You're assuming no algorithmic enhancements and missing the currently happening shift from 16bit to 4bit operations which will soon give ML hardware a 4x improvement on top of everything else.
We could be training GPT-4s in our pockets by the end of this decade.
To be fair, they’re also being extremely generous about HW scaling. There’s no way we’re going to see doublings every 18 months for the next 6+ years when we’ve already stopped doing that for the past 5-10.

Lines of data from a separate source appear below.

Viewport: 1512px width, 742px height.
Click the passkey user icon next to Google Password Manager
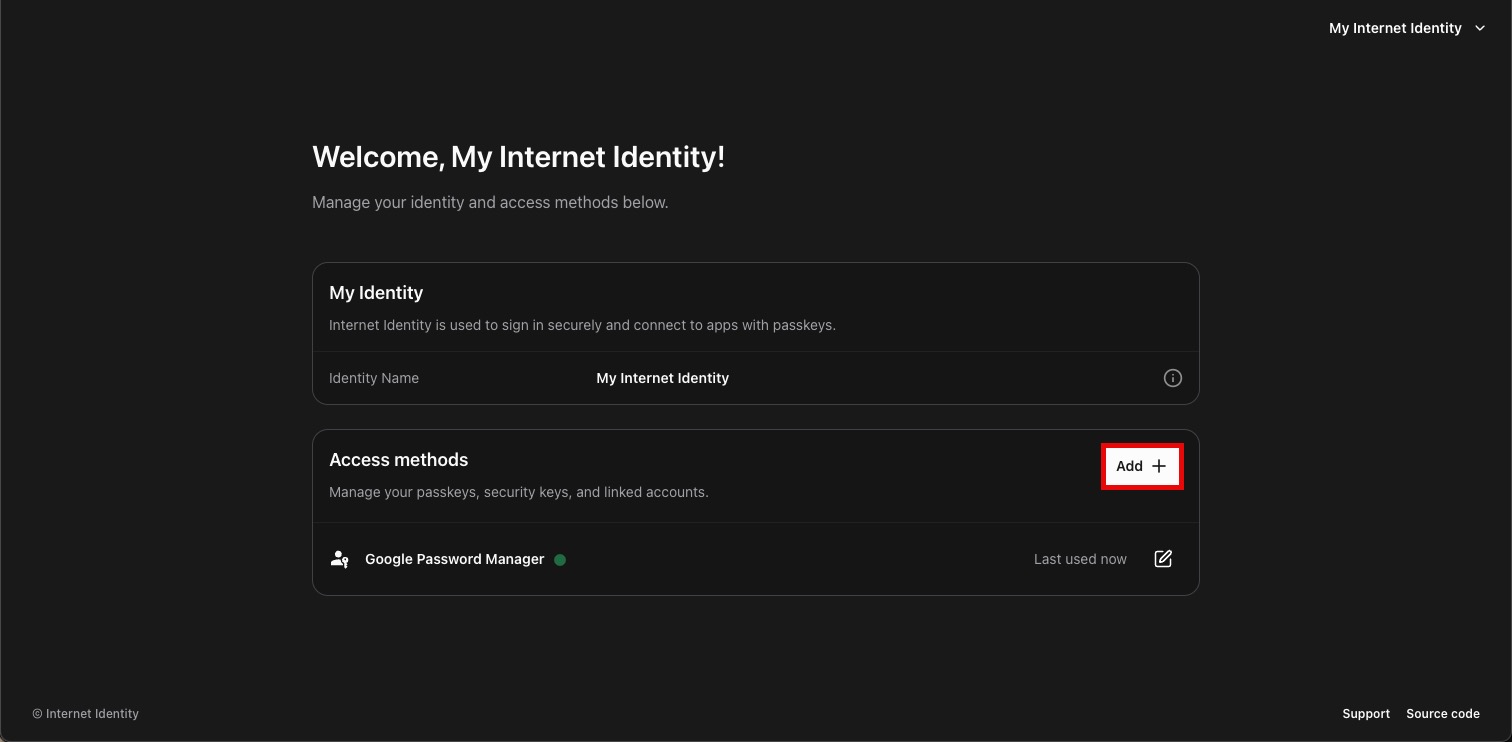click(x=339, y=559)
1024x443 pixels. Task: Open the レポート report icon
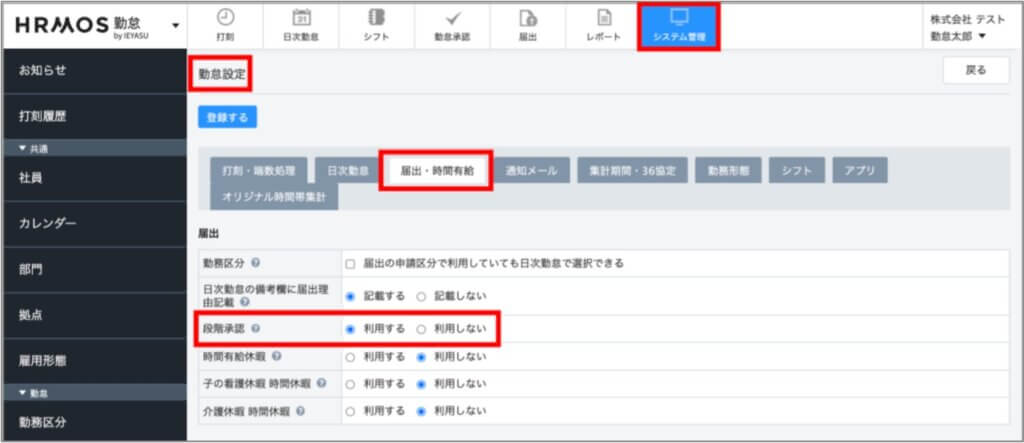[603, 18]
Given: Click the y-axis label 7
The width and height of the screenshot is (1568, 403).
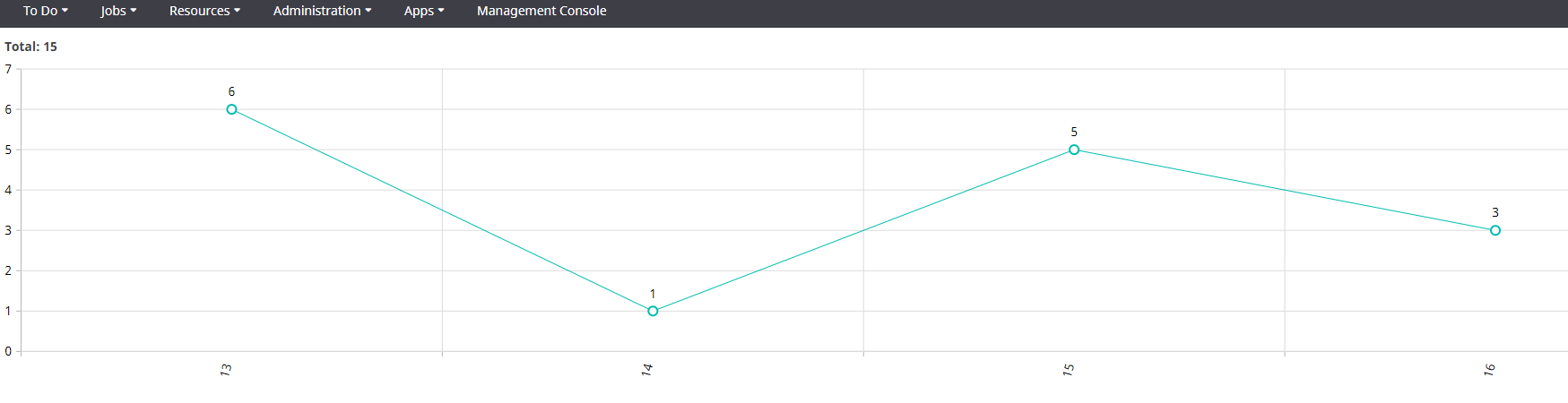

Have you read the Wikipedia page? Moore’s law started ending ~23 years ago followed by Denmark Scaling ~18 years ago. It’s not necessarily fully stopped because there are other architectural improvements that have been delivered along the way, but we simply have reached nearly the end of the road for scaling this due to a combination of heat dissipation challenges and inability to shrink transistors further. 3D packaging might increase things further but it’s difficult and an area of active research (+ once you do that afaik you’ve unlocked the “last” major architectural improvement). I think the current estimates put the complete end to further HW improvements at ~2050 or so. You can still improve software or build dedicated ASICS/accelerators for expensive software algorithms, but that’s the world pre-Moore which saw most accelerators die off because the exponential growth of CPU compute obviated the need for most of them (except for GPUs). We’re coming back to it with things like Tensor cores. Reversible computing is the way forward after we hit the wall but no one knows how to do this yet.
> But in 2011, Koomey re-examined this data[2] and found that after 2000, the doubling slowed to about once every 2.6 years. This is related to the slowing[3] of Moore's law, the ability to build smaller transistors; and the end around 2005 of Dennard scaling, the ability to build smaller transistors with constant power density.
Wikipedia mis-cited it in the text and should have said "But in 2016". However, the 2016 analysis misses the A11 Bionic through A16 Bionic and M1 and M2 processors -- which instantly blew way past their competitors, breaking the temporary slump around 2016 and reverting us back to the mean slope.
Mainly because now they're analyzing only "supercomputers" and honestly that arena has changed, where quite a bit of the HPC work has moved to the cloud [e.g. Graviton] (not all of it, but a lot), and I don't think they're analyzing TPU pods, which also probably have far better TOPS/watt than traditional supercomputers like the ones on top500.org.
We could be training GPT-4s in our pockets by the end of this decade.